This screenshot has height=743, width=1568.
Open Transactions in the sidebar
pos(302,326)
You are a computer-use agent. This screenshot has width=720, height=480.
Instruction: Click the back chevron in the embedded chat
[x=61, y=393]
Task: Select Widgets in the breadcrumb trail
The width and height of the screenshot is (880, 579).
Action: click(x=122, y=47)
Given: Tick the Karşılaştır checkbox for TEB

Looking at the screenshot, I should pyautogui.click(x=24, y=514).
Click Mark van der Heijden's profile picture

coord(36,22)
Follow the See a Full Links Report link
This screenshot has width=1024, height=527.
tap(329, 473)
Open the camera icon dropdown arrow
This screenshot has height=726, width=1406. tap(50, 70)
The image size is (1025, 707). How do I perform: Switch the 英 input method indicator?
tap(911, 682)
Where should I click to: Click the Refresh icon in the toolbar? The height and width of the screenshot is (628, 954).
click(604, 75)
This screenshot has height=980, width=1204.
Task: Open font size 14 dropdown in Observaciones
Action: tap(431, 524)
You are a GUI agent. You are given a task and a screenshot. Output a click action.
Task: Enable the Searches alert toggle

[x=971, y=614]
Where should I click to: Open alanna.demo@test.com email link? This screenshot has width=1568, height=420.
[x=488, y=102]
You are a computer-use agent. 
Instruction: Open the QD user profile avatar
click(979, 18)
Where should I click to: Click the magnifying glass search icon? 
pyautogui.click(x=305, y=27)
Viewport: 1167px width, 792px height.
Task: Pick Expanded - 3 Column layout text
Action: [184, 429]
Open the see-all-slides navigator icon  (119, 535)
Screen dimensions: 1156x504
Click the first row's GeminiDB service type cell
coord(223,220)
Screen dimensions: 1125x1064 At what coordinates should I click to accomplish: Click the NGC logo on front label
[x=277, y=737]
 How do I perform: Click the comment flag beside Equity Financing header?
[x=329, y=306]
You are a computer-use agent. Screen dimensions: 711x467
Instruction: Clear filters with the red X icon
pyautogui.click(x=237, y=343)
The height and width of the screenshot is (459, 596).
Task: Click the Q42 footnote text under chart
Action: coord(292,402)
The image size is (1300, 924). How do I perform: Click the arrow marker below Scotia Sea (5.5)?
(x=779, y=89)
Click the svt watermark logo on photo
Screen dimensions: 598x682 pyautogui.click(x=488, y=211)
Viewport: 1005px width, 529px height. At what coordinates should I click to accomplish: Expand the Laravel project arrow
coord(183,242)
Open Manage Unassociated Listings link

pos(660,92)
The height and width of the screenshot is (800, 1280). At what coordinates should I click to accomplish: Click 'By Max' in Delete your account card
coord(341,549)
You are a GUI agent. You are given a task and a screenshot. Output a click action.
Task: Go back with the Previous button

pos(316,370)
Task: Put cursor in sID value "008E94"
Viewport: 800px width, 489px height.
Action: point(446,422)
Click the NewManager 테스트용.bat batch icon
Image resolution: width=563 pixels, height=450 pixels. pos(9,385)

### BRIEF:
Would it be possible to reproduce all the entries exactly as they appear above?

### ANSWER:
This screenshot has height=743, width=1568.
Open Transactions in the sidebar
pos(302,326)
You are a computer-use agent. This screenshot has width=720, height=480.
Instruction: Click the back chevron in the embedded chat
[x=61, y=393]
Task: Select Widgets in the breadcrumb trail
The width and height of the screenshot is (880, 579).
Action: click(x=122, y=47)
Given: Tick the Karşılaştır checkbox for TEB

Looking at the screenshot, I should pyautogui.click(x=24, y=514).
Click Mark van der Heijden's profile picture

coord(36,22)
Follow the See a Full Links Report link
This screenshot has width=1024, height=527.
tap(329, 473)
Open the camera icon dropdown arrow
This screenshot has height=726, width=1406. tap(50, 70)
The image size is (1025, 707). How do I perform: Switch the 英 input method indicator?
tap(911, 682)
Where should I click to: Click the Refresh icon in the toolbar? The height and width of the screenshot is (628, 954).
click(604, 75)
This screenshot has height=980, width=1204.
Task: Open font size 14 dropdown in Observaciones
Action: tap(431, 524)
You are a GUI agent. You are given a task and a screenshot. Output a click action.
Task: Enable the Searches alert toggle

[x=971, y=614]
Where should I click to: Open alanna.demo@test.com email link? This screenshot has width=1568, height=420.
[x=488, y=102]
You are a computer-use agent. 
Instruction: Open the QD user profile avatar
click(979, 18)
Where should I click to: Click the magnifying glass search icon? 
pyautogui.click(x=305, y=27)
Viewport: 1167px width, 792px height.
Task: Pick Expanded - 3 Column layout text
Action: [184, 429]
Open the see-all-slides navigator icon  (119, 535)
Screen dimensions: 1156x504
Click the first row's GeminiDB service type cell
coord(223,220)
Screen dimensions: 1125x1064 At what coordinates should I click to accomplish: Click the NGC logo on front label
[x=277, y=737]
 How do I perform: Click the comment flag beside Equity Financing header?
[x=329, y=306]
You are a computer-use agent. Screen dimensions: 711x467
Instruction: Clear filters with the red X icon
pyautogui.click(x=237, y=343)
The height and width of the screenshot is (459, 596).
Task: Click the Q42 footnote text under chart
Action: coord(292,402)
The image size is (1300, 924). How do I perform: Click the arrow marker below Scotia Sea (5.5)?
(x=779, y=89)
Click the svt watermark logo on photo
Screen dimensions: 598x682 pyautogui.click(x=488, y=211)
Viewport: 1005px width, 529px height. At what coordinates should I click to accomplish: Expand the Laravel project arrow
coord(183,242)
Open Manage Unassociated Listings link

pos(660,92)
The height and width of the screenshot is (800, 1280). At what coordinates should I click to accomplish: Click 'By Max' in Delete your account card
coord(341,549)
You are a GUI agent. You are given a task and a screenshot. Output a click action.
Task: Go back with the Previous button

pos(316,370)
Task: Put cursor in sID value "008E94"
Viewport: 800px width, 489px height.
Action: point(446,422)
Click the NewManager 테스트용.bat batch icon
Image resolution: width=563 pixels, height=450 pixels. pos(9,385)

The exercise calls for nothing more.